ASSIGNMENT -> State only how many lines in the listing contain the string "agent".

:::::

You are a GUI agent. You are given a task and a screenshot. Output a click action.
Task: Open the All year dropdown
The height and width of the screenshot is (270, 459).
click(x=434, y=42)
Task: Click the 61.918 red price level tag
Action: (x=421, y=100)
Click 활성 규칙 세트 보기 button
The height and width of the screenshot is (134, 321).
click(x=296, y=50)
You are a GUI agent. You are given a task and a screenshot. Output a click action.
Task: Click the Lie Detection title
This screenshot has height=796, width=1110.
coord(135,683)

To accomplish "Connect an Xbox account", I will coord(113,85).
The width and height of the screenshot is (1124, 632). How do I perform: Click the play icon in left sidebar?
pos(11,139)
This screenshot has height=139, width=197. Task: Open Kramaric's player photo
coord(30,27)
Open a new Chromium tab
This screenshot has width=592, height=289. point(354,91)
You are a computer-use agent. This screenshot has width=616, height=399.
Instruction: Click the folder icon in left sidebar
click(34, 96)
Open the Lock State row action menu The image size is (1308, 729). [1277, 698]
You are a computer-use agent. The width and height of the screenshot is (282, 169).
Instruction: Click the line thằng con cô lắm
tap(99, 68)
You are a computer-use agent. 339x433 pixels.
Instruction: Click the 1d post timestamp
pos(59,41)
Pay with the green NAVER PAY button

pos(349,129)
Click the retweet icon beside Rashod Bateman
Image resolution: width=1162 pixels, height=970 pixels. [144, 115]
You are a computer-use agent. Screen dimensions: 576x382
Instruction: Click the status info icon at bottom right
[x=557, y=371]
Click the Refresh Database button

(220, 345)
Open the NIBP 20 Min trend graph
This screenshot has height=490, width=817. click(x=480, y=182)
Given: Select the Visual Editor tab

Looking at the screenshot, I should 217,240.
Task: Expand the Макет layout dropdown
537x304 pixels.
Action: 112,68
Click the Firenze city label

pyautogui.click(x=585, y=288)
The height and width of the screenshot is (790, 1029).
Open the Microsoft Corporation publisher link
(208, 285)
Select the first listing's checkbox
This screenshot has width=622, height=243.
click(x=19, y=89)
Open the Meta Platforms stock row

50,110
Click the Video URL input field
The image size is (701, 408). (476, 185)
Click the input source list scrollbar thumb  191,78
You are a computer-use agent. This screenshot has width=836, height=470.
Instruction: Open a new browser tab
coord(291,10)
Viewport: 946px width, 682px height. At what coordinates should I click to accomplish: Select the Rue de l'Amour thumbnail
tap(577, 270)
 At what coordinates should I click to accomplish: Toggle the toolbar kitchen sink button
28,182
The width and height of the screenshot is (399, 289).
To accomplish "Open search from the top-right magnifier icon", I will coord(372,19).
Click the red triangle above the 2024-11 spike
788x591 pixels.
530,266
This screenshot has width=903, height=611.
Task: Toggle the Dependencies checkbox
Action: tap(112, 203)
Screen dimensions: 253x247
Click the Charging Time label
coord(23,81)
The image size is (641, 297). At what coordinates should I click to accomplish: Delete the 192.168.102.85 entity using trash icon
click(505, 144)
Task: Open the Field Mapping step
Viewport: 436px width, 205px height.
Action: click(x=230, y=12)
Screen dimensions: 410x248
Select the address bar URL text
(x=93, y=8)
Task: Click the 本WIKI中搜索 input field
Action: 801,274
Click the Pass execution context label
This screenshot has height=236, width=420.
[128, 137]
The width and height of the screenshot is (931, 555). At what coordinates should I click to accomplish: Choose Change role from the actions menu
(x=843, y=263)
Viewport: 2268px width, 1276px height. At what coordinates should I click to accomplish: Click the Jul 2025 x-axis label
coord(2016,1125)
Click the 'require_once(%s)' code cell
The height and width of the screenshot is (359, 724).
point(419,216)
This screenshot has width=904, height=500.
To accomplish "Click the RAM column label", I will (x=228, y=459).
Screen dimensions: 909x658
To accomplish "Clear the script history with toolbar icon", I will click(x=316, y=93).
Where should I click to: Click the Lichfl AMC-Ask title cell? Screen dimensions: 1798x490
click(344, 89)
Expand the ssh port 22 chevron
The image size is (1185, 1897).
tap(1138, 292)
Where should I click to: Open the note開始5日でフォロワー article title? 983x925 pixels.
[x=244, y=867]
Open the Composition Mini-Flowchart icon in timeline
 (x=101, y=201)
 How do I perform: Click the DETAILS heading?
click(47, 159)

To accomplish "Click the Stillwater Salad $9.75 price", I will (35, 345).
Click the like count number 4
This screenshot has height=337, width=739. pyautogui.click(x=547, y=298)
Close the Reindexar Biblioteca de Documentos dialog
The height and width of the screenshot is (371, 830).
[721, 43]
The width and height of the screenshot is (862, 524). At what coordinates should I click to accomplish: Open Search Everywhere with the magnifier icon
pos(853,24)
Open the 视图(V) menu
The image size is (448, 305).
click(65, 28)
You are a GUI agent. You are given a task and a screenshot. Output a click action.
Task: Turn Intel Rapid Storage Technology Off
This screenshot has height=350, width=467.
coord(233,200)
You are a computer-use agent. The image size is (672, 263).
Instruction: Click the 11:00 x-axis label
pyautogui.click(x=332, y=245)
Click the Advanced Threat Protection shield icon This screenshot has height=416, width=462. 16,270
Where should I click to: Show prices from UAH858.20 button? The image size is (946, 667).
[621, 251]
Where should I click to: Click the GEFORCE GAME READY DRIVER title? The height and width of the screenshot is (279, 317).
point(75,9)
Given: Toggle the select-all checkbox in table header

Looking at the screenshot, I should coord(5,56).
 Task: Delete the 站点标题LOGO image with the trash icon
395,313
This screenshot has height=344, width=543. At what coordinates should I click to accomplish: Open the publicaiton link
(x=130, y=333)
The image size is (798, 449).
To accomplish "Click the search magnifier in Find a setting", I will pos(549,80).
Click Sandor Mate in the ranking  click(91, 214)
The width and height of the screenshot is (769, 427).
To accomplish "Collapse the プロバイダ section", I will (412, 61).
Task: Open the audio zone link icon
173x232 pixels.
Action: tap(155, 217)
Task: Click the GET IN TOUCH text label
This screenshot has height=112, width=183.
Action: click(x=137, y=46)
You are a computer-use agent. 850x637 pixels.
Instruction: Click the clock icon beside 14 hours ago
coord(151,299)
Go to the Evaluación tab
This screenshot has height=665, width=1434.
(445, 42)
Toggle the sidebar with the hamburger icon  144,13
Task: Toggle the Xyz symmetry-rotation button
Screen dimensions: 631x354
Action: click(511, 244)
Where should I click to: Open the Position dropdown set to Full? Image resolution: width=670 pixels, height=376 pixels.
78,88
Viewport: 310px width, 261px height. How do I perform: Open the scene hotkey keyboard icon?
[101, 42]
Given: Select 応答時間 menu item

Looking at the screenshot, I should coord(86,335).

:::::

TASK RESULT -> 10